Niçin? “Ben, manevi miras olarak hiçbir dogma, hiçbir donmuş ve kalıplaşmış kural bırakmıyorum. Benim manevi mirasım bilim ve akıldır!” diyen Mustafa Kemal aydınlığında yetişmiş bir bilim insanı olduğu için elbette.. Ki, ödül sonrası şöyle demişti Aziz Hoca: “Cumhuriyet, benim başarılarımda en temel unsurdur. Birincisi özgüven verdi, çalışırsam yedi düvelle yarışırım güvenini aşıladı. İkincisi, Cumhuriyet ilköğretimden tutun da üniversite eğitimime kadar parasız ve üstün kaliteli eğitim sağladı. Cumhuriyet eğitimi sayesinde, o günün şartlarında yüksek seviyede araştırma imkânları olmamasına rağmen bu imkânların olduğu bir ülkede araştırma yapmak için gerekli teorik ve zihinsel altyapıya sahip oldum.”

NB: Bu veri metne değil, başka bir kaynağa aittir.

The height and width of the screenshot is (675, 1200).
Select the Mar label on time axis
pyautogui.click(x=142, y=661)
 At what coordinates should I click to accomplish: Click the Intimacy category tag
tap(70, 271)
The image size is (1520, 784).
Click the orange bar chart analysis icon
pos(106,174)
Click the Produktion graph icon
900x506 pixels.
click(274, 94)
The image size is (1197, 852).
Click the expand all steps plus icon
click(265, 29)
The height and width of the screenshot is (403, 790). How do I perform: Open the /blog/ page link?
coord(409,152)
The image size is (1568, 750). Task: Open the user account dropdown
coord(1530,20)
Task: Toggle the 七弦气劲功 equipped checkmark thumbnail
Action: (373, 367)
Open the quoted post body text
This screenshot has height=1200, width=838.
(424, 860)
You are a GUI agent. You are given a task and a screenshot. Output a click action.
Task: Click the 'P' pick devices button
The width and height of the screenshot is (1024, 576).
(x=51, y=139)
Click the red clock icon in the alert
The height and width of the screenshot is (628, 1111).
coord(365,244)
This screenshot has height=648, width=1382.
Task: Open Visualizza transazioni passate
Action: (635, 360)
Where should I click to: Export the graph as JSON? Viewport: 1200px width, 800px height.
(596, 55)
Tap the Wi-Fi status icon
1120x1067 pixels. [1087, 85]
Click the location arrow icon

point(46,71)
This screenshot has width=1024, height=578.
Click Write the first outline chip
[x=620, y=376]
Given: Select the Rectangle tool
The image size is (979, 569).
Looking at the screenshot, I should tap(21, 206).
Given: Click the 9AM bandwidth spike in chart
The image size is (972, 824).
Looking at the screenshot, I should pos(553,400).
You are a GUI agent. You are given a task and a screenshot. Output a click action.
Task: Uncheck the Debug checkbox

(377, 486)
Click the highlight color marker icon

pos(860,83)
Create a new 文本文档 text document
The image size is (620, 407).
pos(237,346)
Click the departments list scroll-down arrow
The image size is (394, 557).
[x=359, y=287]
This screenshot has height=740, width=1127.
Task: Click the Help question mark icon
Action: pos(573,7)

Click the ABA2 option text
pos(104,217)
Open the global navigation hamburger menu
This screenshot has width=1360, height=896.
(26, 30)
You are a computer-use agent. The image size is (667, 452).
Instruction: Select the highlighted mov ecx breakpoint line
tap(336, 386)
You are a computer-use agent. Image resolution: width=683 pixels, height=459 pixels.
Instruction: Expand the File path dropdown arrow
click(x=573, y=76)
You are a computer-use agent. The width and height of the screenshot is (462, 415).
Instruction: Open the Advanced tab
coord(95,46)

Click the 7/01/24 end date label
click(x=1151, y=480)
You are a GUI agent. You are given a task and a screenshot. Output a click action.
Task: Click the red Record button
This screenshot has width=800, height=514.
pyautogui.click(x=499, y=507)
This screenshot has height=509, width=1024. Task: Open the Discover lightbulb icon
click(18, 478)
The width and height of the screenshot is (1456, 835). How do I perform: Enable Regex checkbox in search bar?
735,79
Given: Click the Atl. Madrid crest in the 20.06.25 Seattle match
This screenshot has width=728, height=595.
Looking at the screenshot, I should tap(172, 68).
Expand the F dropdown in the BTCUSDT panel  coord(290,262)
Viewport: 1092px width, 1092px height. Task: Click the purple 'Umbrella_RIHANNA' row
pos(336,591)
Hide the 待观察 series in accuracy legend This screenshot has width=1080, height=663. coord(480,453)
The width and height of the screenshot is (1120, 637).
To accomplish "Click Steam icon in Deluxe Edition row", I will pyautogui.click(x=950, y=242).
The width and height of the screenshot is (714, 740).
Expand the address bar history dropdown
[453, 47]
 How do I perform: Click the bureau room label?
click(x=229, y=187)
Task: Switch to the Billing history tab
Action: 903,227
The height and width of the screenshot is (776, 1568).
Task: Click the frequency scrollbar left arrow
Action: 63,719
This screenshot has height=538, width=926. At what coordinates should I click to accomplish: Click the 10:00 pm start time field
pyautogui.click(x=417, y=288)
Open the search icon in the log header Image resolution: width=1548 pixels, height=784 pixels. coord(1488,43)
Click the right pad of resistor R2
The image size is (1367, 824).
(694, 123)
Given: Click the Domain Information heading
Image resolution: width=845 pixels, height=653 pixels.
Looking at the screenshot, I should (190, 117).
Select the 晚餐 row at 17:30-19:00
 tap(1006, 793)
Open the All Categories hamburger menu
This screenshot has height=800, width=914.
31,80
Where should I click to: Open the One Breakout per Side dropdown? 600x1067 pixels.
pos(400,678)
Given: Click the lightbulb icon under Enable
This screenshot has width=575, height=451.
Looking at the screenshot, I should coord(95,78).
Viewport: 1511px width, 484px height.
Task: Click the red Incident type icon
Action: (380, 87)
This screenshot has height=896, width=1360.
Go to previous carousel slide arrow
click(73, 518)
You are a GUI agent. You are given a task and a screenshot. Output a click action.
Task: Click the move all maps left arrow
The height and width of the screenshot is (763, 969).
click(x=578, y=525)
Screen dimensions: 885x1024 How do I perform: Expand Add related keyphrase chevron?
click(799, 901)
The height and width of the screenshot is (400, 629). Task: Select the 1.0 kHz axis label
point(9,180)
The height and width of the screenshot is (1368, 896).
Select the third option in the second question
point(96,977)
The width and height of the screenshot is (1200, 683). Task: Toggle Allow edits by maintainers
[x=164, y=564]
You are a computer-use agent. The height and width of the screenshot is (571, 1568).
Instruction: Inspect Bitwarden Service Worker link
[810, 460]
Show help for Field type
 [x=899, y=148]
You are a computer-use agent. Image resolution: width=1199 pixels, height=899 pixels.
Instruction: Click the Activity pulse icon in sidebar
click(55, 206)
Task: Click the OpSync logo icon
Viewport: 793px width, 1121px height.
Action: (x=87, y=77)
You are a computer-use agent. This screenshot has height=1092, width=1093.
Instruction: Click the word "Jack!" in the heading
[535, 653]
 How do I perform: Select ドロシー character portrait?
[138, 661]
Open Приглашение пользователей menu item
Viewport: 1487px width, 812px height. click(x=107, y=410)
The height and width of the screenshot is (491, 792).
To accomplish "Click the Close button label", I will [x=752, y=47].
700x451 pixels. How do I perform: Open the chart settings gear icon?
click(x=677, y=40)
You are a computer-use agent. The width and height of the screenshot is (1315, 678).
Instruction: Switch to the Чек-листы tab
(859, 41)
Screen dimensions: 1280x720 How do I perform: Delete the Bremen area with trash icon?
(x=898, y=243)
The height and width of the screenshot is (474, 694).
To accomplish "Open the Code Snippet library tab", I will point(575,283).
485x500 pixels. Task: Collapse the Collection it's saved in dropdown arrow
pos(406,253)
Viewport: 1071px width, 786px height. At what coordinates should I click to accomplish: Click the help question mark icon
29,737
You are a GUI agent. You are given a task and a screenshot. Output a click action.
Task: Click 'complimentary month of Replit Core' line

Doğulu toplumların son iki yüzyıldır içine düştükleri Orta Çağ Karanlığını daha önce batılı toplumlar yaşamıştı! Kanıt, Aydınlanma kavramının literatürdeki sahibi Kant’ın tanımında.. Kant, “İnsanın kendi suçuyla düşmüş olduğu bir ergin olmayış durumundan kurtulup, aklını kendisinin kullanmaya başlamasıdır” şeklinde tanımlar aydınlanmayı.. Ona göre, insan bu duruma aklın kendisi yüzünden değil, onu kullanamaması yüzünden düşmüştü!
Diğer kanıt, 15 ve 16. yüzyıllar içerisinde tarihe “aydınlanma çağı” olarak geçen Avrupa ülkelerindeki “Rönesans ve reform” hareketleri.. Batılı toplumların zihinsel zeminini, ortaçağ boyunca kaplayan karanlık, doğudan sızan aklın ışığıyla aydınlanmaya başlayınca, duyumsanan ışıkla birlikte uyanış da başladı.. Bu uyanışa yeniden duyumsayış ya da yeniden doğuş anlamıyla Rönesans dediler! Devamında bilgiyi gerçek yaşamın içinde yeniden üreterek günümüz aydınlanmasının ve aydınlığın da gerçek sahibi oldular!
Oysa, Batı ortaçağ karanlığını yaşarken, Doğu, İbni Sina (ö. 1037) ışığında aydınlanma devriminin en parlak dönemini yaşıyordu.. Rönesans başlangıcında İbni Sina’nın eserleri batının eğitim kurumlarında önce avizelendi, “Avesina” olarak anıldı sonra.. 872 yılında ölen, akılcılık felsefesinin kurucusu Arap düşünür El Kindi, eserleriyle Rönesans Avrupa’sında yeniden doğdu.. Halac-ı Mansur 922 yılında “Enel Hak” yangınında aydınlatırken doğuyu, batı zifiri bir karanlıkta değil miydi?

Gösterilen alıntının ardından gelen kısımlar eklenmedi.